(Directions for this task) In the records below, some lines hold the word "tickets". Copy each of those lines.

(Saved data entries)
Content starts

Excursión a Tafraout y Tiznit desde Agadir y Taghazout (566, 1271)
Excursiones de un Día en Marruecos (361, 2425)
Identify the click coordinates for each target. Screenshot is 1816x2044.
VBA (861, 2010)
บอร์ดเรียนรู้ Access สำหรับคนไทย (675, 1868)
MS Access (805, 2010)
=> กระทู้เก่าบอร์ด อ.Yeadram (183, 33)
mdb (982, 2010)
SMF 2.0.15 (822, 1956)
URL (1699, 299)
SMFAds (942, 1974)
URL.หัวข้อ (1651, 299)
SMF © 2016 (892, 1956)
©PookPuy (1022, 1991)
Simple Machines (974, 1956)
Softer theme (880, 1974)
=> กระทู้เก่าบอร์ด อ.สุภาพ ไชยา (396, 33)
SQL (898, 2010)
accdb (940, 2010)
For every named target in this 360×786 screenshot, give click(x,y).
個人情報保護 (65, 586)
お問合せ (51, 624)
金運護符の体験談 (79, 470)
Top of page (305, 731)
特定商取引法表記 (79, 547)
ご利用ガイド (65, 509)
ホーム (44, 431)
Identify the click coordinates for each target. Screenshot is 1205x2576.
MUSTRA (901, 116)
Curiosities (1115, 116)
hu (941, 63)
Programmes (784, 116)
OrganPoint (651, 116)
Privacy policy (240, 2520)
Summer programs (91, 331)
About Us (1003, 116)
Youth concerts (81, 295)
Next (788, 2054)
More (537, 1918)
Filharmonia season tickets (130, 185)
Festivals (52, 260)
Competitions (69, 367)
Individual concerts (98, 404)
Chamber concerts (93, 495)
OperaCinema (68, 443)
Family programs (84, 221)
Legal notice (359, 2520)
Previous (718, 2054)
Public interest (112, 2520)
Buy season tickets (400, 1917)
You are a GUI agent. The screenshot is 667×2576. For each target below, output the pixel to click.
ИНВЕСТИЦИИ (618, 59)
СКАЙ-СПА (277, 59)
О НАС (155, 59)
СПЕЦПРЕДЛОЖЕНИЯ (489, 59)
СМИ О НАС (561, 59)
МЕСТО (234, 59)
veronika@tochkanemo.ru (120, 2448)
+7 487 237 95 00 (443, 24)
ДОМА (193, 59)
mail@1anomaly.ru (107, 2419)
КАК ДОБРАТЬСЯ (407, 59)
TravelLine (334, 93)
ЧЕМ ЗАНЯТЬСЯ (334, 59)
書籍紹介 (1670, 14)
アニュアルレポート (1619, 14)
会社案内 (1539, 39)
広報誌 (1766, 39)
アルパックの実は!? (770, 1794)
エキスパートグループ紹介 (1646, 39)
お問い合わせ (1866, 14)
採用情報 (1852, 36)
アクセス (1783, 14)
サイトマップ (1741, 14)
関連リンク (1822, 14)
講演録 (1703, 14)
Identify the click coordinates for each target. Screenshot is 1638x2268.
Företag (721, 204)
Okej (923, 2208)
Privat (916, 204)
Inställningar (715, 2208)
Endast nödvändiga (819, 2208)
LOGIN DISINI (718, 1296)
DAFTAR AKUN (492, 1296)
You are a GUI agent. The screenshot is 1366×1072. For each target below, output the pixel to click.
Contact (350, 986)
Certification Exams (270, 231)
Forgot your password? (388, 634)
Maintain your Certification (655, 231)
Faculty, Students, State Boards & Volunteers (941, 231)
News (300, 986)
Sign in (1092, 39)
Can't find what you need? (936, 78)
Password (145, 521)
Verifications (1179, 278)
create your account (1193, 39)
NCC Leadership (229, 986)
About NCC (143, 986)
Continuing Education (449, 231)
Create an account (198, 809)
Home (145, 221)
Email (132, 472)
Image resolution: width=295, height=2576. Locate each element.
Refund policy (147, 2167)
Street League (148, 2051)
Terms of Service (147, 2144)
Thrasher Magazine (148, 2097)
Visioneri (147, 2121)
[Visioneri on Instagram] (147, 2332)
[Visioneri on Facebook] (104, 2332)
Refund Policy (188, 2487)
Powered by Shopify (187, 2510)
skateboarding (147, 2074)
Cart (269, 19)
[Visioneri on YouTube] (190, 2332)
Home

Content ends

(Written response)
Filharmonia season tickets (130, 185)
Buy season tickets (400, 1917)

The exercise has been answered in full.